La Fundación FIFA, que apoya a Golitos financieramente a través de su Programa Comunitario, participó el pasado sábado 7 de mayo en una de las sesiones llevadas a cabo por la organización, que utiliza el poder del fútbol para neutralizar la alteración en sus habilidades de socialización, minimizar los comportamientos restrictivos y repetitivos, los retrasos cognitivos, las deficiencias motoras, las dificultades sociales y de comunicación. 

Al mismo tiempo, busca maximizar las habilidades y destrezas de cada participante, entendiendo la complejidad del diagnóstico y la variabilidad en las características, trabajando con la certeza de la existencia del potencial individual y con el objetivo que las sesiones les proporcionen un sentimiento de pertenencia. También ayuda a los padres y familiares a manejar distintas situaciones cotidianas derivadas del autismo. 

Golitos, que tiene un convenio con la Federación Puertorriqueña de Fútbol, es una organización pionera en el país, y cuenta con profesionales especializados que son profesores de Educación Especial con Certificación en Autismo. Ellos trabajan con entrenadores de fútbol, ​​que los instruyen en habilidades básicas del juego como el regate, el control del balón, el remate y el juego en equipo.

Vale agregar que tanto los profesores como los entrenadores de Golitos han participado en el curso de capacitación del Programa Football for Schools, ya que, los primeros, casi no tenían nociones previas de fútbol. Esto sigue la línea de uno de los elementos principales del Football for Schools, que apunta al desarrollo de un fútbol inclusivo.
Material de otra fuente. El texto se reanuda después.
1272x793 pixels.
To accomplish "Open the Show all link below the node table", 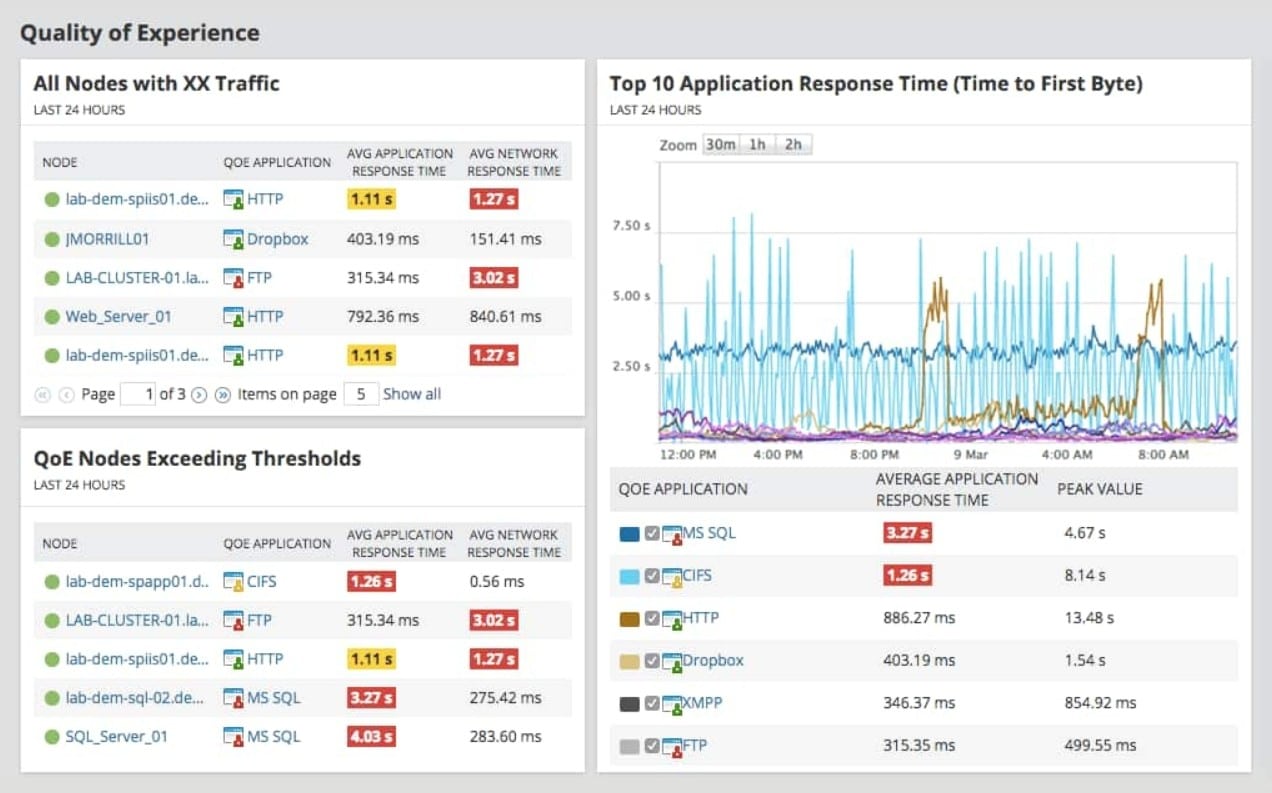I will [x=412, y=393].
El fútbol en las escuelas puertorriqueñas

Football For Schools se lanzó como un programa piloto justamente en Puerto Rico, a mediados de 2019. Desde entonces, ha impactado en más de 250 maestros y escuelas. Aquellos profesores que participaron en los primeros cursos de capacitación, han organizado y llevado a cabo sus propias jornadas tomando como referencia la app del Programa. 

En este marco, la Fundación FIFA visitó dos escuelas el lunes 9 de mayo. La primera fue la Escuela de Talentos José Ramón Rodríguez en el municipio de Coamo, donde casi no se juega al fútbol. Sus maestros se especializan en béisbol o básquetbol, algunos de los deportes más populares, pero gracias a Football for Schools, han descubierto el mundo del balompié, y hoy pueden enseñarles a los alumnos sus nociones básicas.

La sesión se llamó 'Todos podemos jugar', y además de practicar ciertas técnicas del juego, dio lugar a discusiones sobre la igualdad de género, tanto dentro como fuera de la cancha.

Posteriormente, la comitiva se trasladó hasta la Escuela Primaria Asunción Lugo, ubicada en el municipio de Yabucoa. Si bien es una de las áreas donde el fútbol es popular, también es una de las más carenciadas de Puerto Rico, y no todos los niños tienen acceso a su práctica.

Los profesores que llevaron a cabo la sesión son entrenadores con certificación de Football for Schools y han adaptado sus conocimientos y experiencia a la metodología del programa. Bajo el nombre de 'Asumir responsabilidades', contó con una parte práctica y una de debate, durante la cual los niños hablaron sobre qué responsabilidades tienen en sus casas, en la escuela o a la ahora de jugar al fútbol en equipo. 

Esos mismos profesores, a modo de actividad extracurricular, imparten de fútbol a niños y niñas que no pueden afrontar el costo que implica formar parte de una academia.